Some estimates of Islamist activity put it at about 10% of the world’s Muslims. This is not a very helpful estimate as they generally represent an extremely active and vocal minority and their influence is out of all proportion to their actual numbers. (Wiktorowicz Q 2002)
We have largely considered the role of the Islamist population in foreign countries, but we must remember that three of the four militants who involved in the London bombings of July 7th were UK born.(Ayers R 2005). To a degree, this makes the surveillance easier but we then return to the issue of the possible alternatives to pre-charge detention . In general terms, the measures outlined by Charles Clarke(set out above) are, in part, designed to deal with the “home grown threat”. Options of criminal conviction if a UK National or deportation if a naturalised citizen are the options that are already in place and, in the case of the London bombers, the law has taken due and proper course and appears to have dealt with the threat more than adequately.
The point about “home grown activists” must not be dismissed lightly. Although we have observed that Islamists account for about 10% of the global population of Muslims, we are at a loss to find any estimate of the number of active Islamists in the UK at the present moment. Some commentators point to the “ vociferous and active minority” ( 1999 pg. 22.) but do not comment about their overall numbers.
Critical opinion seems to suggest that when the Islamists come to powering a country, they create enormous problems for the people that they rule. One has only to consider the examples of Sudan, and more recently Afghanistan, to fully appreciate that despite their obvious authority in the countries, socio-economic disintegration is an apparent hallmark of their administration. This leads to instability and instability poses a problem on the global front, both for their immediate geographical neighbours and also (demonstrably) for the western world –viz. New York, London, Madrid.
Our comments relating to the problems of Islamism in power therefore are not totally self-serving. One only has to examine the problems of oppression of women, the socio-economic upheaval, the abuses in the field of both civil liberty and associated Human Rights, the rapid increase in the carrying of weapons by the population and the violence with which dissent is dealt with, are equally on a par with the threat that is posed by the terrorism aspect of their administration. We shall not consider this argument further because it is really peripheral tithe main thrust of our considerations in this essay. On the global arena, they are considered to be rogue states, demonstrably dangerous to their own population and presumptively dangerous to the western world.. (Weiss H 2002)
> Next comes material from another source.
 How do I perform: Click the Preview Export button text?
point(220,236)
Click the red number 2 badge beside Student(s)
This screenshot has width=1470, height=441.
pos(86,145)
Although we have directly considered measures that can be employed to reduce the direct Islamist threat, we have most overlooked more general measures that could be employed against other groups and organisations. Most of these alternatives come under the general heading of procedural changes in the administration of either the police force or the regulations concerning their constraints and behaviour after the arrest of a suspect.
If the whole issue of the alternatives to the 90 day pre-charge detention could be summed up in one sentence or one concept, then it would probably be that it is a clash of ideas and ideologies that area the fundamental root of our current problems with National Security– not religion.